Os números mostram que, na região Nordeste, o fenômeno ganha corpo e complexidade. Mesmo com apenas 46,3% dos municípios admitindo fornecer medicamentos por ordem judicial — percentual abaixo da média nacional — todos os estados da região (100%) declararam fornecer medicamentos judicializados, utilizando também, assim como na Região Sul, a chamada via administrativa: instrumentos extrajudiciais criados para antecipar ou evitar ações judiciais, com a entrega de itens sem registro na Anvisa ou de uso off label (uso do produto em condições diferentes daquelas previstas na bula).
Esse quadro aumenta a insegurança jurídica e sanitária, acentuando significativamente as desigualdades regionais. Utilizando o Nordeste como exemplo, 75% dos estados fornecem medicamentos sem registro na Anvisa, e 100% relataram o uso de medicamentos off label. Além disso, 52% dos municípios da região já utilizam a via administrativa, percentual bem acima da média nacional, que é de 34,4%.
A judicialização não distribui seus efeitos de forma homogênea entre os entes federativos, e menos ainda entre as populações atendidas. A pesquisa aponta que municípios com maior população tendem a apresentar maior frequência de ações judiciais e maior proporção de recursos destinados à aquisição de medicamentos por determinação judicial.
Em contrapartida, municípios de pequeno porte, sobretudo no interior nordestino, enfrentam o desafio inverso: quando não dispõem de estrutura jurídica para responder adequadamente às demandas, são compelidos a cumprir decisões que drenam recursos já escassos, desequilibrando ainda mais os orçamentos municipais de saúde. O Ipea demonstra que a judicialização é mais frequente em locais com maior densidade populacional e com a presença ativa de Defensorias Públicas, articulação entre o Ministério Público e o Judiciário — sem esquecer da influência e do capital político que o município disponha para advogar em defesa dos próprios interesses nos bastidores do poder.
O estudo evidencia um ciclo em que os municípios com menos recursos e menor capacidade institucional — justamente aqueles que mais dependem de um SUS planejado e do cumprimento rigoroso do orçamento — são também os mais suscetíveis ao impacto desproporcional das decisões judiciais.
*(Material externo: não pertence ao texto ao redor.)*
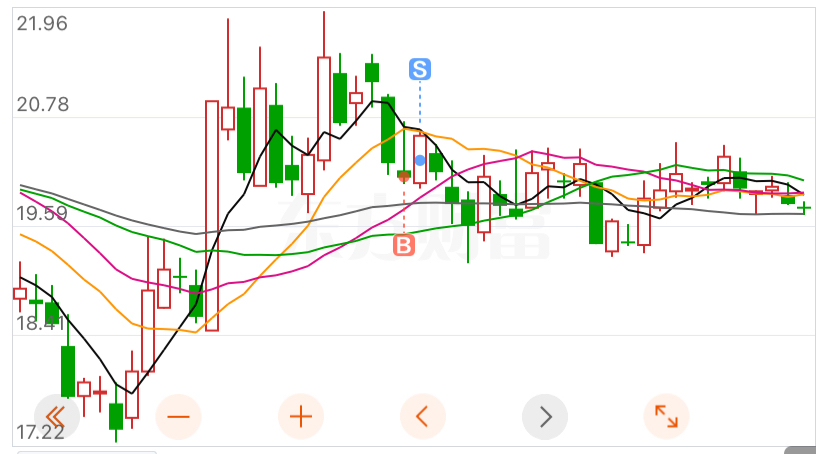Select the tallest hollow red candlestick body
828x454 pixels.
click(x=212, y=216)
O cenário que se apresenta é de deslocamento de recursos originalmente voltados a ações coletivas, como vacinação, atenção básica e compra centralizada de medicamentos, para atender a demandas individuais, frequentemente de altíssimo custo e com quase nenhuma efetividade coletiva.
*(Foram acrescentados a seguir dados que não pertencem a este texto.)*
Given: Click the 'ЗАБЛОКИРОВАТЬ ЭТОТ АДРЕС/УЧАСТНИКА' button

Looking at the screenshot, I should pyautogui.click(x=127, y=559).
A judicialização se converte, então, em ferramenta de injustiça distributiva, em instrumento de segregação e aprofundamento das desigualdades sociais no acesso à saúde pública: quem pode mais, judicializa mais — ou se defende melhor nos processos judiciais dos quais participa. Os dados demonstram que a capacidade de judicializar está fortemente associada a fatores como densidade populacional, capital político local, presença de Defensorias Públicas atuantes e articulação com o Ministério Público e o Judiciário. Um retrato da desigualdade estrutural pela via do direito: o enfraquecimento silencioso da equidade no SUS.
O SUS, concebido para ser universal, equitativo e solidário, vem sendo gradualmente esvaziado por um modelo de acesso condicionado à litigância, o que não apenas aprofunda desigualdades territoriais e socioeconômicas, mas também fragiliza o princípio federativo, ao impor decisões pontuais sobre sistemas de saúde pensados para atender coletivamente.
O estudo do Ipea aponta que o custo humano, fiscal e institucional da erosão silenciosa do planejamento — em nome de uma lógica judicialmente mediada de acesso à saúde — posterga ou inviabiliza políticas de prevenção, vacinação, atenção básica e aquisição planejada de medicamentos, em nome de um direito que já não é, na prática, igualmente acessível a todos.